** Trecho apresentado **
··········

Baixar versão em PDF Campinas, 23 de junho de 2013 a 29 de junho de 2013 – ANO 2013 – Nº 566

Da universidade à periferia, os sentidos do mundo real

Pesquisadores do Labeurb desenvolvem projeto que leva arte, cultura e lazer a moradores de bairro com problemas de infraestrutura


Todas as semanas, um grupo de pesquisadores e alunos ligados ao Laboratório de Estudos Urbanos (Labeurb) viaja 32 quilômetros entre o campus de Barão Geraldo e o Núcleo Residencial Eldorado dos Carajás, na região do Ouro Verde, em Campinas, a fim de ministrar oficinas de informática, contação de histórias, fotografia, realização de sessões de cinema, entre outras atividades, para a comunidade local. Esta é uma rotina que se repete desde fevereiro de 2010, quando teve início o projeto de extensão “Barracão: Eldorado dos Carajás”, desenvolvido pelo laboratório.

O projeto, que conta com financiamento do Ministério da Educação e apoio da Pró-Reitoria de Extensão e Assuntos Comunitários (Preac) da Unicamp, foi concebido com o objetivo de articular as três linhas de atuação fundamentais da Universidade – pesquisa, ensino e extensão – por meio de oficinas, com foco em atividades educativas.

“Inicialmente, as oficinas foram pensadas como espaço de elaboração de materiais artísticos sobre a história dos sujeitos que vivem no núcleo”, explica a coordenadora do projeto, Cristiane Pereira Dias, que também é vice-coordenadora do Labeurb, que integra o Núcleo de Desenvolvimento da Criatividade (Nudecri).

“Trabalhamos com linguagem, então nossa intenção era colocar o sujeito em confronto com sua realidade, a fim de mostrar que o sentido do espaço que ele habita pode ser diferente do que se costuma acreditar”, defende Cristiane. O desafio que se colocava, continua a linguista, era dar sentido para o conhecimento produzido por moradores de um bairro de periferia, já significado como um lugar de pessoas excluídas e destituídas de saber.

Para o professor Eduardo Guimarães, coordenador do Labeurb, a importância do projeto reside em estabelecer uma relação entre a Universidade e a sociedade numa perspectiva de uma relação de trabalho real, e não somente como construção de um corpus de pesquisa. “É essa relação dinâmica que é muito própria de um projeto como o Barracão que dá a riqueza dele nos dois lados, da Universidade e da sociedade”.

··········

** Dados fornecidos **
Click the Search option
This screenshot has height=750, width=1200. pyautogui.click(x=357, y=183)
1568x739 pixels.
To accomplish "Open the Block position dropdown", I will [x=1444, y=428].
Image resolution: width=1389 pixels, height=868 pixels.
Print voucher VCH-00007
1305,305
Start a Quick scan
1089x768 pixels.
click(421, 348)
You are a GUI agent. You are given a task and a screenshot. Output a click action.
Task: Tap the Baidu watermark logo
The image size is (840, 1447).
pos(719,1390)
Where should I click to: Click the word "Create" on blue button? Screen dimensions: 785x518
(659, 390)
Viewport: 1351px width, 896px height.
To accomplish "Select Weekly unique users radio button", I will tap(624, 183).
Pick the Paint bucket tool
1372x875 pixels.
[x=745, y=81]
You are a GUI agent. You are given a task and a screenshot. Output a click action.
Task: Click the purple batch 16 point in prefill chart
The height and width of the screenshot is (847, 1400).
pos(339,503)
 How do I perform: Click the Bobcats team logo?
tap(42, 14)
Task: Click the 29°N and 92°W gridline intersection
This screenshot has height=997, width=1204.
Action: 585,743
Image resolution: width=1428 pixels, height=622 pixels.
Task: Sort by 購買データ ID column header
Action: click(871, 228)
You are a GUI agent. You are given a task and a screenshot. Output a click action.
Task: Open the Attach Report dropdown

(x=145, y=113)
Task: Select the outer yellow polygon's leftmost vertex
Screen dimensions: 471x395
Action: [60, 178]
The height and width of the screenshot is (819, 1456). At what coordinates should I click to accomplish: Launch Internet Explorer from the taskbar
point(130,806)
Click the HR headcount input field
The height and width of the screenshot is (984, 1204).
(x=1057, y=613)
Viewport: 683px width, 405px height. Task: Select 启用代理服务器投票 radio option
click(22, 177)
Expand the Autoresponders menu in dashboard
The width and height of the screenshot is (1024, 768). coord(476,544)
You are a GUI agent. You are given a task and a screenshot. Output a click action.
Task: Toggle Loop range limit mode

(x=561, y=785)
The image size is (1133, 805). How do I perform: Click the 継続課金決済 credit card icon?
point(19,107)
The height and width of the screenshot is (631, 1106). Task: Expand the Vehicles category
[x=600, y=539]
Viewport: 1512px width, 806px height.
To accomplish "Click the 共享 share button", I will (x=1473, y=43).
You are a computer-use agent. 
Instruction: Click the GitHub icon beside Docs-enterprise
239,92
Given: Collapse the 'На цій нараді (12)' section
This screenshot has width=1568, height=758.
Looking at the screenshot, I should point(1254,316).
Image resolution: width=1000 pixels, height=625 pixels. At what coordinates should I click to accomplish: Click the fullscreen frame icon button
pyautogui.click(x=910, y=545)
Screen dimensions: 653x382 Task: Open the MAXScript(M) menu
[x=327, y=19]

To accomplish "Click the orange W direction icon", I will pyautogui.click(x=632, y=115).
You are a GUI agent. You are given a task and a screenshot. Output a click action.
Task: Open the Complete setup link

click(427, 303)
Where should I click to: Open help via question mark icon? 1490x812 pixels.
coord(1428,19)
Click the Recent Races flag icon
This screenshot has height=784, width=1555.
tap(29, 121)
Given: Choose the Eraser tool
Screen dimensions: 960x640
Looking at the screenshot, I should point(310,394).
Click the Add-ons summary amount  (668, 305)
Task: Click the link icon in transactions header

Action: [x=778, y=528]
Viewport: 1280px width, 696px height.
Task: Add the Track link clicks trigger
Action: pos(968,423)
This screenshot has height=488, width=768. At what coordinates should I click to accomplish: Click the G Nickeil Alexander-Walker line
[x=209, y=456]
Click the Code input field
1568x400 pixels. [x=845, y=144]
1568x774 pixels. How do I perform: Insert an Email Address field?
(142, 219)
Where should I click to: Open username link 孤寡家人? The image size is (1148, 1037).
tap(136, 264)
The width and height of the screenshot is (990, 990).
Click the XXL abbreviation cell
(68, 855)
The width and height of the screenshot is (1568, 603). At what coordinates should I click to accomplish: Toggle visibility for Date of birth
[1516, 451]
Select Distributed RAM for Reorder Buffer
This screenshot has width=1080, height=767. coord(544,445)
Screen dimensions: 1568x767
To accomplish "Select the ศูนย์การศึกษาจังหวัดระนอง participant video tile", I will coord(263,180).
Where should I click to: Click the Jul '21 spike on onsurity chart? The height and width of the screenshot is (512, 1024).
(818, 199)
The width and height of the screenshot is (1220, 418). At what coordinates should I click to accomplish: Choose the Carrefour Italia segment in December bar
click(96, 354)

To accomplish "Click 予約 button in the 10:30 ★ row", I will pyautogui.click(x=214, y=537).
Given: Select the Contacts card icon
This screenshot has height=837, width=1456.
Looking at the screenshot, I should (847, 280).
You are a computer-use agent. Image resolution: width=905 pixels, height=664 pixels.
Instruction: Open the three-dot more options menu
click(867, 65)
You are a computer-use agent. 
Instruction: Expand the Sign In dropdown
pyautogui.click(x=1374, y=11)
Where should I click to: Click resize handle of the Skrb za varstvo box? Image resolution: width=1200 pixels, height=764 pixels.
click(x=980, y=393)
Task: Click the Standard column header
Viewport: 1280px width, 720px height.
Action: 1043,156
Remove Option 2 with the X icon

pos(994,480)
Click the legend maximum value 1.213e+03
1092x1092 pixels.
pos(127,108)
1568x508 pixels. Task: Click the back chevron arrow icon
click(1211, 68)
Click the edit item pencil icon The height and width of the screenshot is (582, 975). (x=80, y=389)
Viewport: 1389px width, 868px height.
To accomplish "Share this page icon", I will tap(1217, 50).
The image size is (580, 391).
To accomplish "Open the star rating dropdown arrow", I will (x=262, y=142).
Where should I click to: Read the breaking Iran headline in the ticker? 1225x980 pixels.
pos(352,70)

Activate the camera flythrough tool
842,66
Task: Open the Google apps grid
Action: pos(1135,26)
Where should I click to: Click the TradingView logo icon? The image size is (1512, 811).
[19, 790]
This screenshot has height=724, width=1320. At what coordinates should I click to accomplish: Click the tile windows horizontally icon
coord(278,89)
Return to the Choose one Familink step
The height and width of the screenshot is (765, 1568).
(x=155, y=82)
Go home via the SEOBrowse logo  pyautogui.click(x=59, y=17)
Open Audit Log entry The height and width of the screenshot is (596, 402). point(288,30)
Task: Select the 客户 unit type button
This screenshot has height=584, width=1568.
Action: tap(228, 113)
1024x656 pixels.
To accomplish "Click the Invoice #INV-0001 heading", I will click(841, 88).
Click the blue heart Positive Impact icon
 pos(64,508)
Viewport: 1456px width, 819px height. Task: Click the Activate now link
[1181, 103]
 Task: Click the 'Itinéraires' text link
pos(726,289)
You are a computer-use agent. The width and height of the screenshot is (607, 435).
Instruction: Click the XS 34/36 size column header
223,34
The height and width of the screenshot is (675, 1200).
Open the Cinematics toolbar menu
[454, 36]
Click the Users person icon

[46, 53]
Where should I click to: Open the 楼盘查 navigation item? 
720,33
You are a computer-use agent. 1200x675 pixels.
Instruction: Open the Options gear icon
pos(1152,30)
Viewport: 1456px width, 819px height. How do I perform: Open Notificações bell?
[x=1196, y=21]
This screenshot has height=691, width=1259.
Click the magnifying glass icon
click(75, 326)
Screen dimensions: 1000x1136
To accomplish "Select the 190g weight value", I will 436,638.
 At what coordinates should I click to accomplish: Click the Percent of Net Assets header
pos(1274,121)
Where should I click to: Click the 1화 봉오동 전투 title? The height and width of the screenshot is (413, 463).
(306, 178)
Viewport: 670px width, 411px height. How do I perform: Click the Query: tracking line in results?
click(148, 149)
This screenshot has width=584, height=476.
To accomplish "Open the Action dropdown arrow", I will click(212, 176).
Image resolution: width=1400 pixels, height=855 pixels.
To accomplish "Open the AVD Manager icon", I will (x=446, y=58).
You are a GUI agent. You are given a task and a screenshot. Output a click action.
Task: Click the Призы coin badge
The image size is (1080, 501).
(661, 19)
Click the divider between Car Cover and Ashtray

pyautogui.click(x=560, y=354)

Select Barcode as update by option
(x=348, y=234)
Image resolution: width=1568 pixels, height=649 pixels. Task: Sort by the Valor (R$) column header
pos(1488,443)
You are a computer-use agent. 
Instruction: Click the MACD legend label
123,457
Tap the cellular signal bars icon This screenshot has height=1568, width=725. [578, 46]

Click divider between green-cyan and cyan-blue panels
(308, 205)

··········

** Requisitos das tarefas **
(1) Traduza para o inglês a seguinte frase do texto sobre o projeto Barracão: "Esta é uma rotina que se repete desde fevereiro de 2010, quando teve início o projeto de extensão “Barracão: Eldorado dos Carajás”, desenvolvido pelo laboratório."
(2) Devolva sem nenhuma alteração as linhas dos registros que vão da linha com "Remove Option 2 with the X icon" até a linha com "Action: pos(1135,26)", incluindo essas duas.

** Respostas escritas **
(1) This is a routine that has been repeated since February 2010, when the extension project "Barracão: Eldorado dos Carajás," developed by the laboratory, began.

(2)
Remove Option 2 with the X icon

pos(994,480)
Click the legend maximum value 1.213e+03
1092x1092 pixels.
pos(127,108)
1568x508 pixels. Task: Click the back chevron arrow icon
click(1211, 68)
Click the edit item pencil icon The height and width of the screenshot is (582, 975). (x=80, y=389)
Viewport: 1389px width, 868px height.
To accomplish "Share this page icon", I will tap(1217, 50).
The image size is (580, 391).
To accomplish "Open the star rating dropdown arrow", I will (x=262, y=142).
Where should I click to: Read the breaking Iran headline in the ticker? 1225x980 pixels.
pos(352,70)

Activate the camera flythrough tool
842,66
Task: Open the Google apps grid
Action: pos(1135,26)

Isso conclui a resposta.